▸ Your objective
Print the data below exactly, but only the lines from the one containing "Given: Open the Settings gear menu item" down to the one containing "Instruction: Click the プレビュー menu item", inclusive.

Start of Block

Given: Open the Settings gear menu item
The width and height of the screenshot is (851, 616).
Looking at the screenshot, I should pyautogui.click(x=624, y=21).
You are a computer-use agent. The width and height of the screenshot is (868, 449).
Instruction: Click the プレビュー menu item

End of Block
Start of Block

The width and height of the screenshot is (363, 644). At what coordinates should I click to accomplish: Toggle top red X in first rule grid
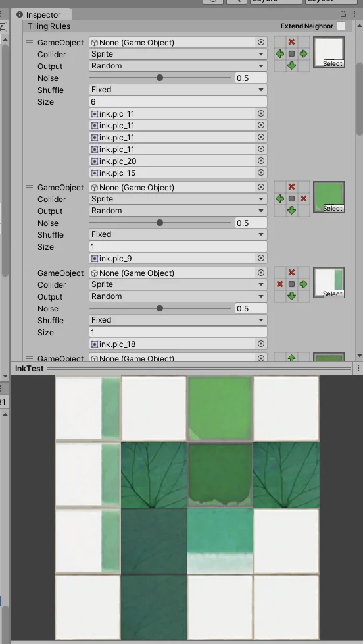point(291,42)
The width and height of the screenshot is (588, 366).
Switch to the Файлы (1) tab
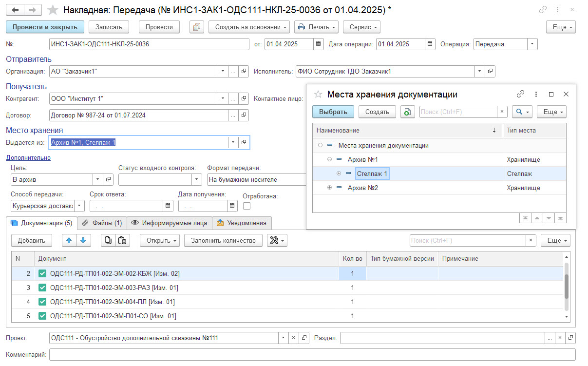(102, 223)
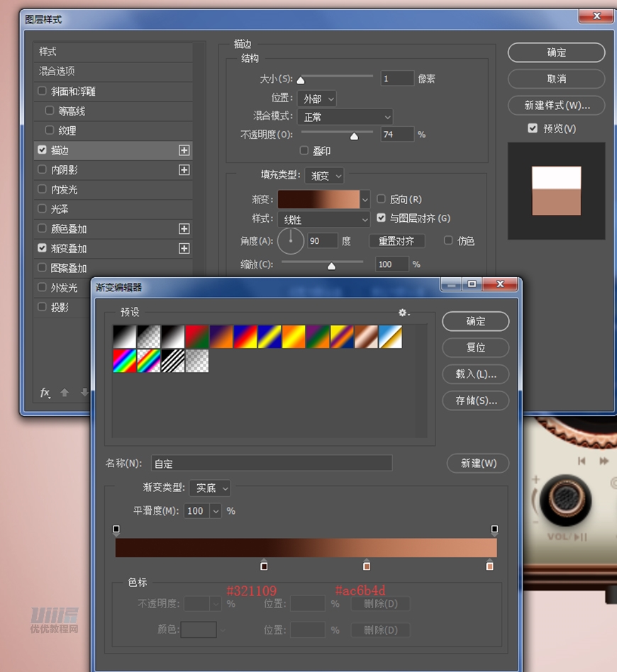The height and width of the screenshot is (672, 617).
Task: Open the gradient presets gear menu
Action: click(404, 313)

End of Block

▸ Task result
Given: Open the Settings gear menu item
The width and height of the screenshot is (851, 616).
Looking at the screenshot, I should pyautogui.click(x=624, y=21).
You are a computer-use agent. The width and height of the screenshot is (868, 449).
Instruction: Click the プレビュー menu item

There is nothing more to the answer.